Dataset entries
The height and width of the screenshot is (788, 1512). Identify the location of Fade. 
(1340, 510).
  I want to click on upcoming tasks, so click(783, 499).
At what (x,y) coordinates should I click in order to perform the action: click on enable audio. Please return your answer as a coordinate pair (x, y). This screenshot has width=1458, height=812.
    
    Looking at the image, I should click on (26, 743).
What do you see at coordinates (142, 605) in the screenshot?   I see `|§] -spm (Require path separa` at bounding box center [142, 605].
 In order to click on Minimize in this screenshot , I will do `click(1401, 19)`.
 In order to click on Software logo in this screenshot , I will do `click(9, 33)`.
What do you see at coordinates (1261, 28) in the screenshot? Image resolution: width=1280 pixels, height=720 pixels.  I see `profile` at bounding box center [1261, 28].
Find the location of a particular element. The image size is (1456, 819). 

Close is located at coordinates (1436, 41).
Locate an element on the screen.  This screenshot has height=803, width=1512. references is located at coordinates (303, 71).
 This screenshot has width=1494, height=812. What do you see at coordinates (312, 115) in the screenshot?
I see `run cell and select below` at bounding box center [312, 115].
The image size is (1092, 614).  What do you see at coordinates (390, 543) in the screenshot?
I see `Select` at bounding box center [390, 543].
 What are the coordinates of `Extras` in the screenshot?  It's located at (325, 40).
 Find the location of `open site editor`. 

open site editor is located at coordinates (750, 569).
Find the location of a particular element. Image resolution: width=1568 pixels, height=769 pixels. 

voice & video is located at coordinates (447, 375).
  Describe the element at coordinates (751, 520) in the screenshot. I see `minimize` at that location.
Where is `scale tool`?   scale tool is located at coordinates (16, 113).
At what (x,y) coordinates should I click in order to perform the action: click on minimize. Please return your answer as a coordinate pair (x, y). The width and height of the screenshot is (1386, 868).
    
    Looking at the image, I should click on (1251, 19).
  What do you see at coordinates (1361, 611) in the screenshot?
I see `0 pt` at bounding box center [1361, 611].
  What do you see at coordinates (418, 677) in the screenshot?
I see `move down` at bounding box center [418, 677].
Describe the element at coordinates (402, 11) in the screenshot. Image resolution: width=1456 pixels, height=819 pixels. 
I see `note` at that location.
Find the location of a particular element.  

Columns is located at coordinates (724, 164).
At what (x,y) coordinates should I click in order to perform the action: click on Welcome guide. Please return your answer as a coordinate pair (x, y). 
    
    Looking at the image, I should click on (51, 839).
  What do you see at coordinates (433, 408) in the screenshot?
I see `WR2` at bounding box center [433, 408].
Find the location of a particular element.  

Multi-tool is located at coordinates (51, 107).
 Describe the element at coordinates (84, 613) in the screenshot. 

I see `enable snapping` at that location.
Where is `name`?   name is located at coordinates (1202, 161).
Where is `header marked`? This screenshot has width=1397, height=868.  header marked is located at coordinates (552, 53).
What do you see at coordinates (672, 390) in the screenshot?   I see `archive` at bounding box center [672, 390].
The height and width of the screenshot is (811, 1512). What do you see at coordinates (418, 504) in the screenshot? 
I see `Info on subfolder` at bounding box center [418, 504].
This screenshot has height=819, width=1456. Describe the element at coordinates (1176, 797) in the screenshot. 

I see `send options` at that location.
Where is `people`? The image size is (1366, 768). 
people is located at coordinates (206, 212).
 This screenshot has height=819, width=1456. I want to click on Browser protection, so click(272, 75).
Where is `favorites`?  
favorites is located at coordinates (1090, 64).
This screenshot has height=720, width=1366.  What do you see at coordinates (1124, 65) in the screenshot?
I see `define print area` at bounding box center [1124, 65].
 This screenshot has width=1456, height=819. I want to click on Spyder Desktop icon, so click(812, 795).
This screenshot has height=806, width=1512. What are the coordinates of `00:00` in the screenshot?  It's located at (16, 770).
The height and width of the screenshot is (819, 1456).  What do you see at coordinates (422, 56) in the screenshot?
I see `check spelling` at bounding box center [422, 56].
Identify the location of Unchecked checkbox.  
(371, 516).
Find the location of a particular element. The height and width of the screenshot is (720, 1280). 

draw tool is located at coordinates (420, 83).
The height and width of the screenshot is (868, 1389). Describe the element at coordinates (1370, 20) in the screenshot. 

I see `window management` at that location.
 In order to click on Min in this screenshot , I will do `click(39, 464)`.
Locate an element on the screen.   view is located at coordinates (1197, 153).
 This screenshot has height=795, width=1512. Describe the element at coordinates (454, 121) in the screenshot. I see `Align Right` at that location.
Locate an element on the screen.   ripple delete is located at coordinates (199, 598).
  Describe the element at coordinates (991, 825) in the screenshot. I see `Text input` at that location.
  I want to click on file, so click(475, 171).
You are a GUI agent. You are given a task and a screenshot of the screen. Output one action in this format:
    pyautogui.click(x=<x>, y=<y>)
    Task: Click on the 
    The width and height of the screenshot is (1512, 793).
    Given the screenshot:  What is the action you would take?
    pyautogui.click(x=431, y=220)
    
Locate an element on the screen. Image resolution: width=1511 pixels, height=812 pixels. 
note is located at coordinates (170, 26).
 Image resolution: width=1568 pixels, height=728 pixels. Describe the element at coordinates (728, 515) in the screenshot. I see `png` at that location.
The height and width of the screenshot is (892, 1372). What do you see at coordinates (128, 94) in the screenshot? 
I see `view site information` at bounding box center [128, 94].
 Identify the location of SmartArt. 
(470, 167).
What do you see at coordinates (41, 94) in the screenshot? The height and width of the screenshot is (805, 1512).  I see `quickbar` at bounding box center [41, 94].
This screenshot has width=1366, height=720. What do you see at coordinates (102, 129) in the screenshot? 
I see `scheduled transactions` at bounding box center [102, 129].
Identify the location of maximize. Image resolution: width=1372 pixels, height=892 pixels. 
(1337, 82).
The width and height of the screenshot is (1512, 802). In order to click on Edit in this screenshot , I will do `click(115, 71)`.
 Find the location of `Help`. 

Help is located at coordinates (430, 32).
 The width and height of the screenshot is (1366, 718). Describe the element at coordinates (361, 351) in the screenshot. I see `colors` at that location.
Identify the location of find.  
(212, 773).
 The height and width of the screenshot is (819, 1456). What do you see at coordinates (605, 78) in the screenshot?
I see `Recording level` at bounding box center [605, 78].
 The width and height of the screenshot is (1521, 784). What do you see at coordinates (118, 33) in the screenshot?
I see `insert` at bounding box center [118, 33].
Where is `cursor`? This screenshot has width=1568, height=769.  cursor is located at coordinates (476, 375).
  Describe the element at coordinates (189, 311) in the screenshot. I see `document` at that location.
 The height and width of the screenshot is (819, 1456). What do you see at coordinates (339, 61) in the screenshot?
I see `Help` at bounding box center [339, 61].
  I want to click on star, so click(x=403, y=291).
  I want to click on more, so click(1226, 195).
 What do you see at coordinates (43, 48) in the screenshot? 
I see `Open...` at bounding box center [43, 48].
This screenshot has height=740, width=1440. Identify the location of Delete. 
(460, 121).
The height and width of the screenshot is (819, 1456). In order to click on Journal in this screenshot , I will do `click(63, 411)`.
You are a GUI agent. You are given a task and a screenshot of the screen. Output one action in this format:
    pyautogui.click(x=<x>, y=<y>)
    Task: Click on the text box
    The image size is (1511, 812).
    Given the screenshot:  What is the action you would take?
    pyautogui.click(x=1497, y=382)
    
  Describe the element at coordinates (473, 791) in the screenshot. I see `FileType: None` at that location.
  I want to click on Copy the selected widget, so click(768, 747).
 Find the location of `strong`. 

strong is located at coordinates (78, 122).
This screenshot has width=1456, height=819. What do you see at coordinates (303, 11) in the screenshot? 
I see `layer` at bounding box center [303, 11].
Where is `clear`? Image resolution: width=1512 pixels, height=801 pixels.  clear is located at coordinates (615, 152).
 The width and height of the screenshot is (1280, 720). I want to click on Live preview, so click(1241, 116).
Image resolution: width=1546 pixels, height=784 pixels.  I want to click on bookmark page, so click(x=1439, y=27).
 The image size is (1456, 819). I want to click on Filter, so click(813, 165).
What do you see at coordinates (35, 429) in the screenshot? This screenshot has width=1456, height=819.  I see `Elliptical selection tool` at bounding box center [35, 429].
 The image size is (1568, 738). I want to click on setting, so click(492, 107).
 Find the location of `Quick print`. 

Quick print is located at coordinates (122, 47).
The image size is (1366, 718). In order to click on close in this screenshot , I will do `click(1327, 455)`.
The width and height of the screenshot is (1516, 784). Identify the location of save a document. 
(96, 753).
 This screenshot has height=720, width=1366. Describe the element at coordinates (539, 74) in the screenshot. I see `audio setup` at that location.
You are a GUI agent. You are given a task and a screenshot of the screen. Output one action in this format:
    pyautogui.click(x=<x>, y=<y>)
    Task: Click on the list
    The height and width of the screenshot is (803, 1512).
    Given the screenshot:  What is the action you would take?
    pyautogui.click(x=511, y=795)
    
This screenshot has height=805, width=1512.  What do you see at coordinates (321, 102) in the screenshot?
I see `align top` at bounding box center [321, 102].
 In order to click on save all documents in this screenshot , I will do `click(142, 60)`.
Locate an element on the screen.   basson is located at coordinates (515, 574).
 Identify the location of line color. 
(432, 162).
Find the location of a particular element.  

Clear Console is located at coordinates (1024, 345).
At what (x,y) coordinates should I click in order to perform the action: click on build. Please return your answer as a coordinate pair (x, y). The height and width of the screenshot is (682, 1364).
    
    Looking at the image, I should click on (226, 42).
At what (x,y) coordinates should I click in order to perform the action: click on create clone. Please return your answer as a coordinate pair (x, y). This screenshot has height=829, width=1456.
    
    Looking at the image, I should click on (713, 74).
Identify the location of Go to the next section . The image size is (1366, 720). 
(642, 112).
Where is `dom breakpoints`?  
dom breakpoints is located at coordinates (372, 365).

▶ What you are asked to do: Output the lines exactly as they appear, from the beginning of the records through the line containing "at (325, 40).".

▶ Task result:
The height and width of the screenshot is (788, 1512). Identify the location of Fade. 
(1340, 510).
  I want to click on upcoming tasks, so click(783, 499).
At what (x,y) coordinates should I click in order to perform the action: click on enable audio. Please return your answer as a coordinate pair (x, y). This screenshot has width=1458, height=812.
    
    Looking at the image, I should click on (26, 743).
What do you see at coordinates (142, 605) in the screenshot?   I see `|§] -spm (Require path separa` at bounding box center [142, 605].
 In order to click on Minimize in this screenshot , I will do `click(1401, 19)`.
 In order to click on Software logo in this screenshot , I will do `click(9, 33)`.
What do you see at coordinates (1261, 28) in the screenshot? Image resolution: width=1280 pixels, height=720 pixels.  I see `profile` at bounding box center [1261, 28].
Find the location of a particular element. The image size is (1456, 819). 

Close is located at coordinates (1436, 41).
Locate an element on the screen.  This screenshot has height=803, width=1512. references is located at coordinates (303, 71).
 This screenshot has width=1494, height=812. What do you see at coordinates (312, 115) in the screenshot?
I see `run cell and select below` at bounding box center [312, 115].
The image size is (1092, 614).  What do you see at coordinates (390, 543) in the screenshot?
I see `Select` at bounding box center [390, 543].
 What are the coordinates of `Extras` in the screenshot?  It's located at (325, 40).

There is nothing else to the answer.